Fatal outcome – 124 people have already died in avalanches in Europe this winter.Image: watson/keystone
124 people have already fallen victim to avalanches across Europe this winter. That’s an above-average number of deaths and the season isn’t over. Where did the avalanches fall and what makes this winter so deadly? A look at the current and past winters.
03/07/2026, 08:16March 7, 2026, 8:53 a.m
In the late afternoon of November 1st, 2025, an avalanche occurred near the Vertainspitze in South Tyrol and buried five German mountaineers. They could only be rescued dead from the snow masses. The accident was the deadliest avalanche in the mountains of Europe so far this season – but by no means the only one. According to the European Avalanche Warning System (EAWS) 90 avalanches have already ended fatally this winter.
Fatal avalanche accidents 2025/26
124 people lost their lives among the white mass – 23 more than the annual average. Most of them in the Alps and when there is an increased risk of avalanches.
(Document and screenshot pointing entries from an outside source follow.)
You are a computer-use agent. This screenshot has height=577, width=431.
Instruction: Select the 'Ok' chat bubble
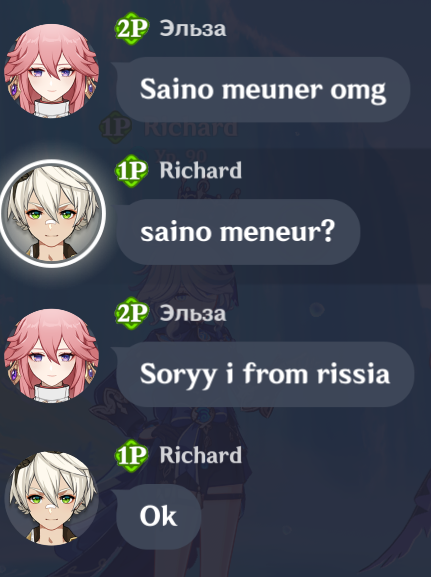click(159, 517)
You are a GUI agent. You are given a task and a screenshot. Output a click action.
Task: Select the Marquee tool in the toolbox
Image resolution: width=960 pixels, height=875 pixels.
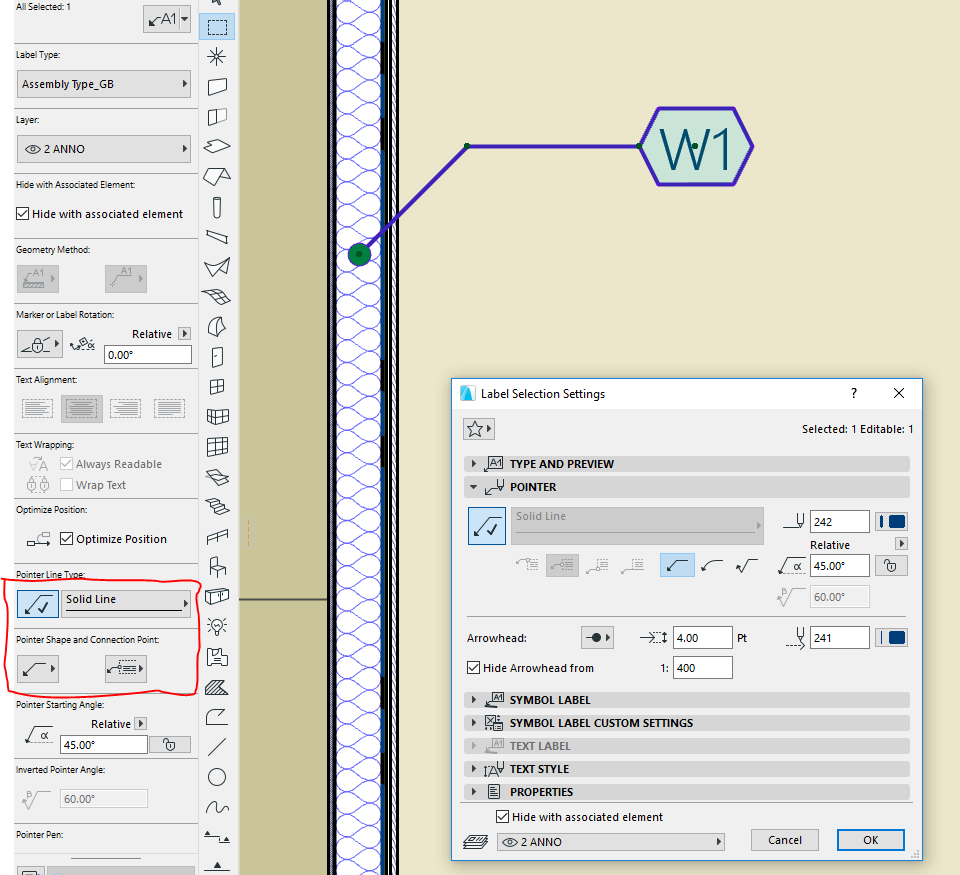tap(217, 27)
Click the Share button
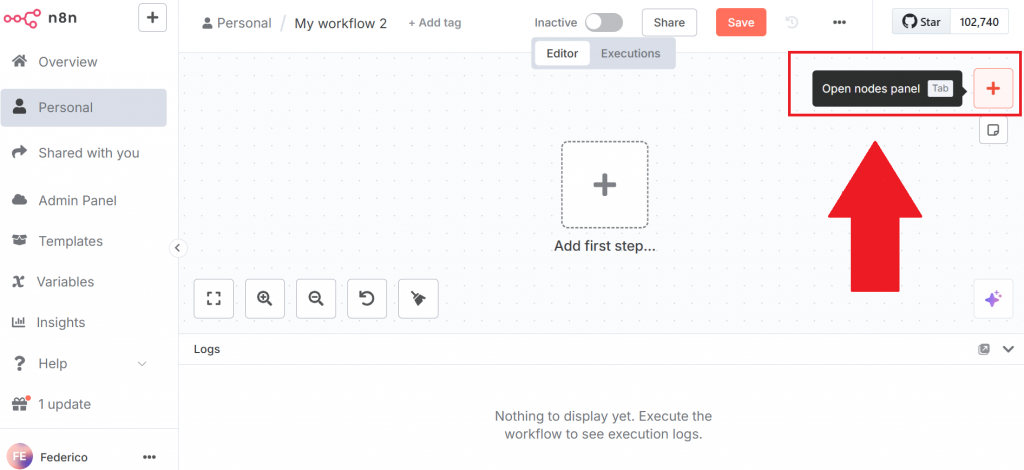This screenshot has width=1024, height=470. (x=669, y=22)
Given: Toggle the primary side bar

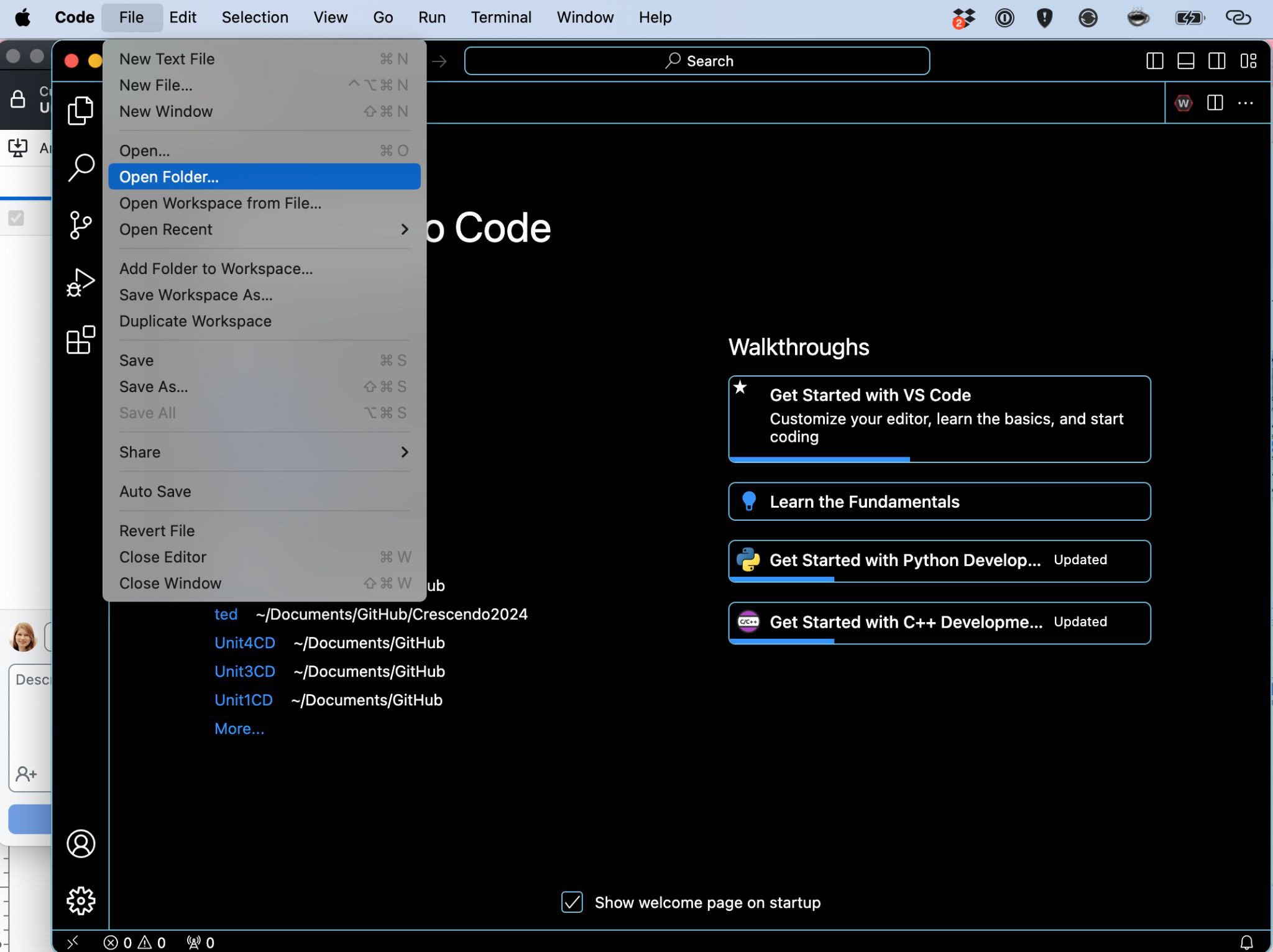Looking at the screenshot, I should tap(1154, 61).
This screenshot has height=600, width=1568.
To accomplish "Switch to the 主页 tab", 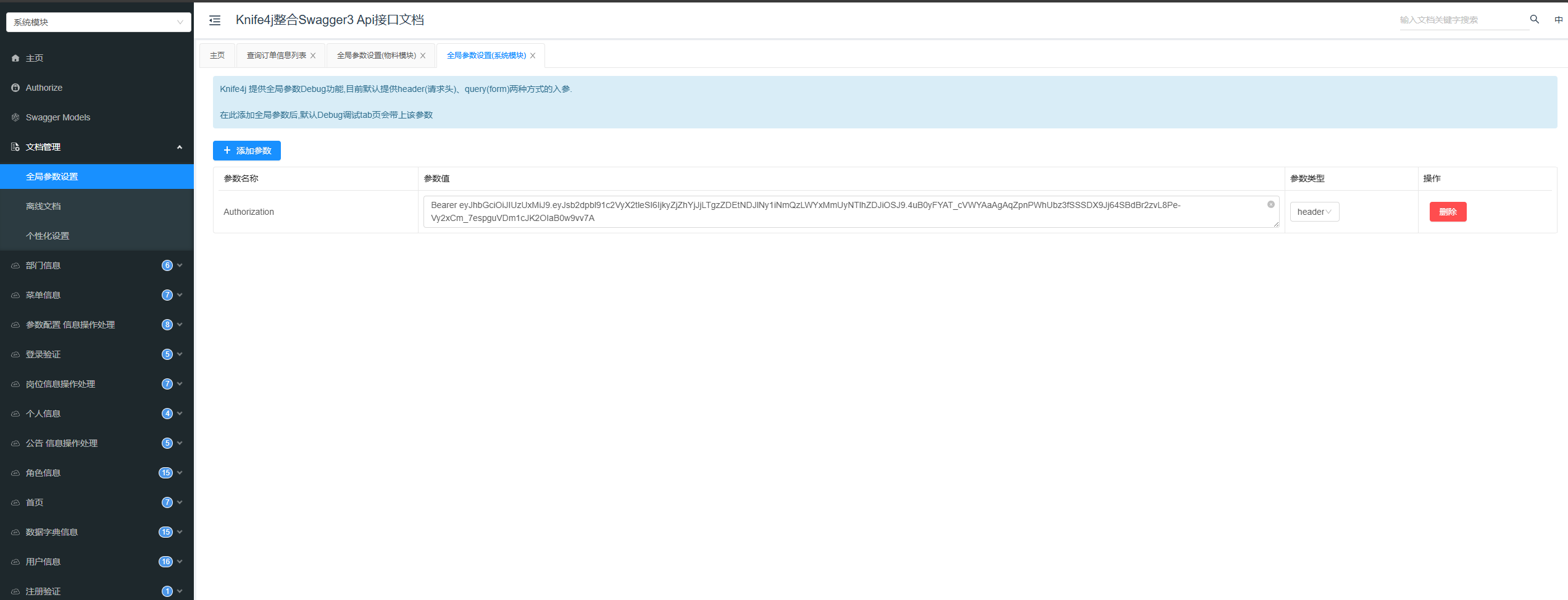I will [x=217, y=55].
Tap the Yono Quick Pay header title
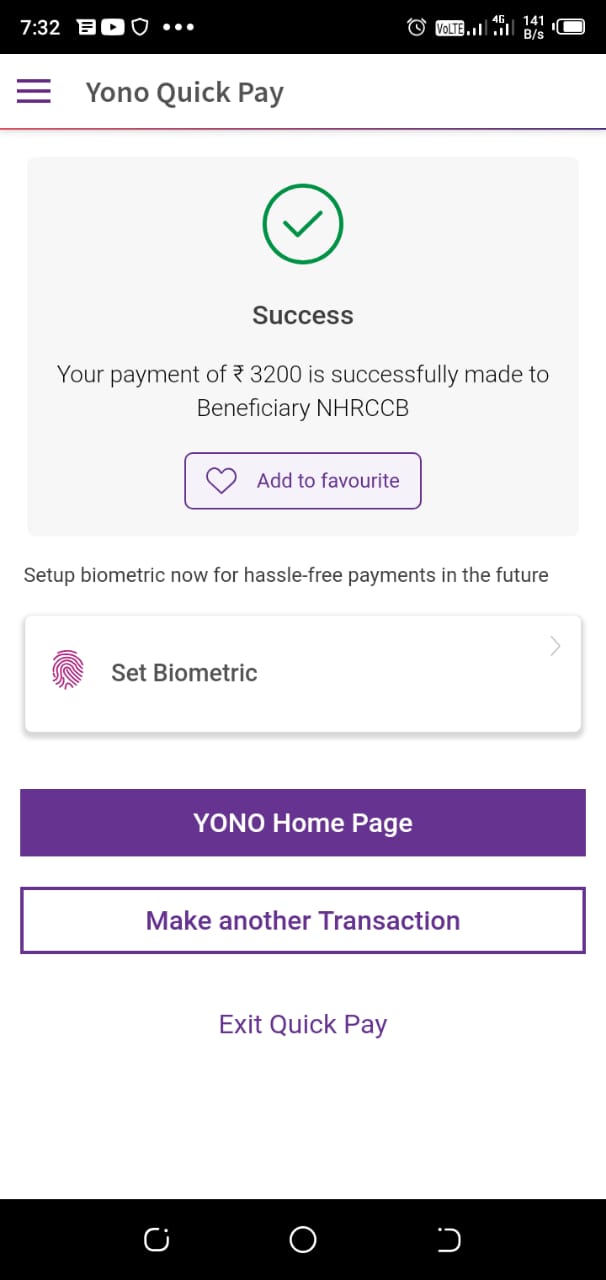Viewport: 606px width, 1280px height. 184,92
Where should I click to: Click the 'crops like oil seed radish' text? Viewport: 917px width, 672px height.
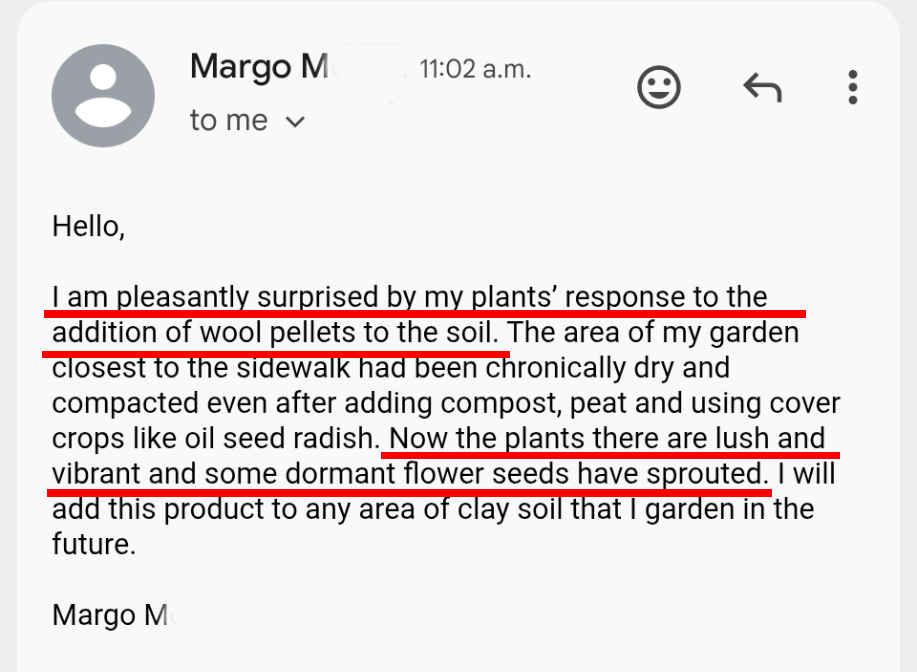pyautogui.click(x=216, y=438)
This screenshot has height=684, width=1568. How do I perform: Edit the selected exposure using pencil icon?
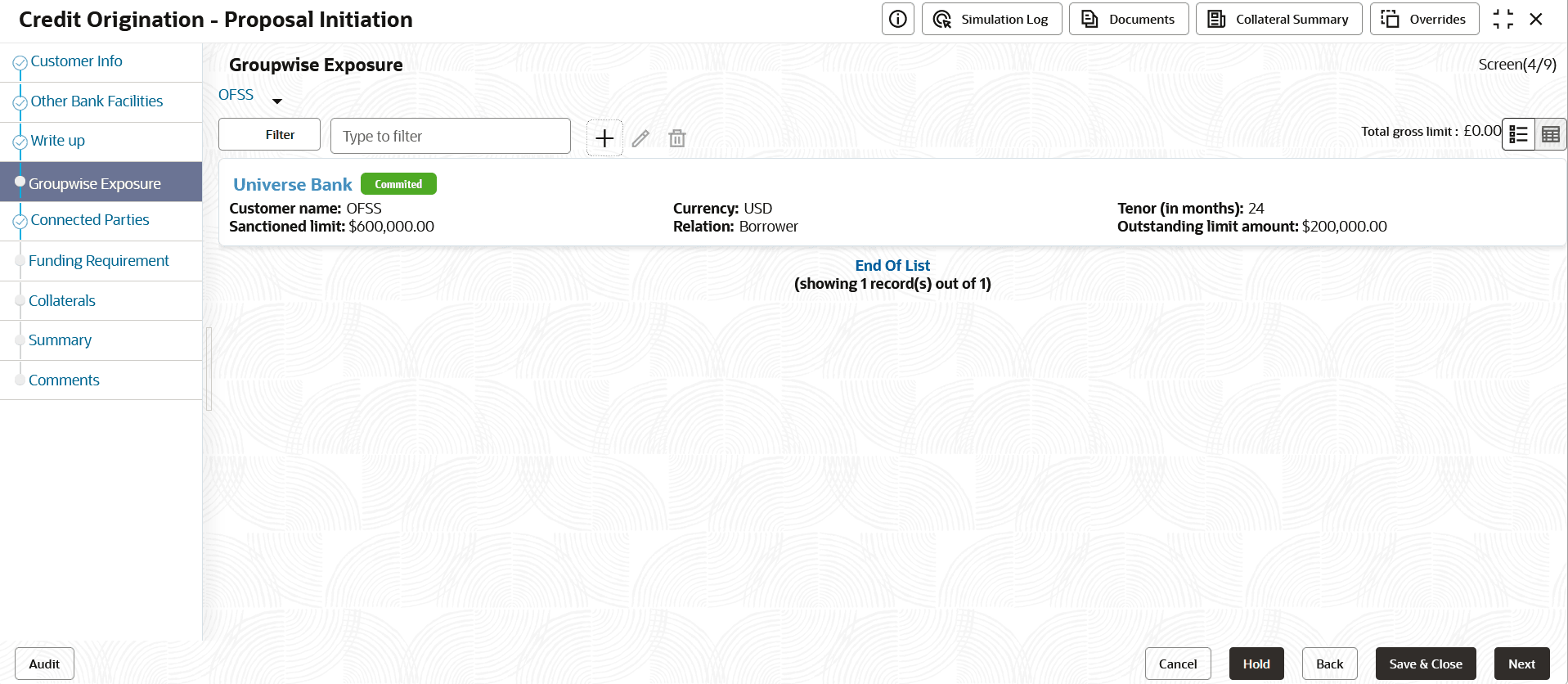click(640, 137)
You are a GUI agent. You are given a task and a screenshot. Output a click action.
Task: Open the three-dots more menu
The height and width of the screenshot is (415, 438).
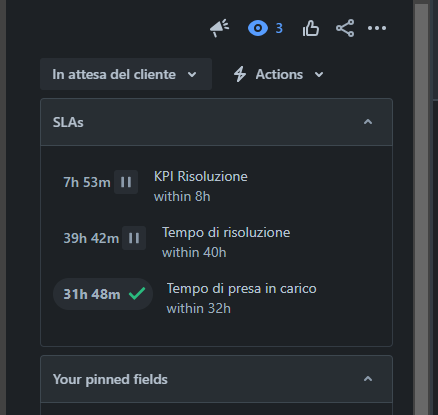coord(377,28)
All of them while practicing a mountain sport and all of them outside the marked pistes.
Since November there have been constant reports of fatal avalanches in the Alpine region. The last one before a few days at the Tamlspitze in Austria, where two mountaineers could only be rescued dead. But why are so many people dying under the snow this winter? Have you become careless and do not pay enough attention to the risk of avalanches while hiking in the mountains?
Why is the avalanche situation so tense?
Europe is experiencing one of its deadliest winters in a decade. In Japan and North America it is also individual devastating accidents come, but the numbers are hardly in proportion to the European ones. But how does this happen? Lukas Dürr, avalanche forecaster at SLF, provides information: “The reasons for the many deaths across Europe can be diverse and cannot be clearly determined. The unfavorable snow cover build-up in large parts of the Alps is probably one of the reasons for this.
But what does that mean? At the beginning of December it snows throughout the Alpine region. This will be followed by a period of low temperatures, clear skies and little precipitation. During this time, a so-called old snow layer forms. “During long, cold, good weather periods in midwinter, the snow crystals in the snowpack change significantly,” explains Lukas Dürr. “Especially when there is little snow. Large, angular crystals are formed. These crystals have few bonds to each other and form a loose, soft layer,” the avalanche forecaster continued.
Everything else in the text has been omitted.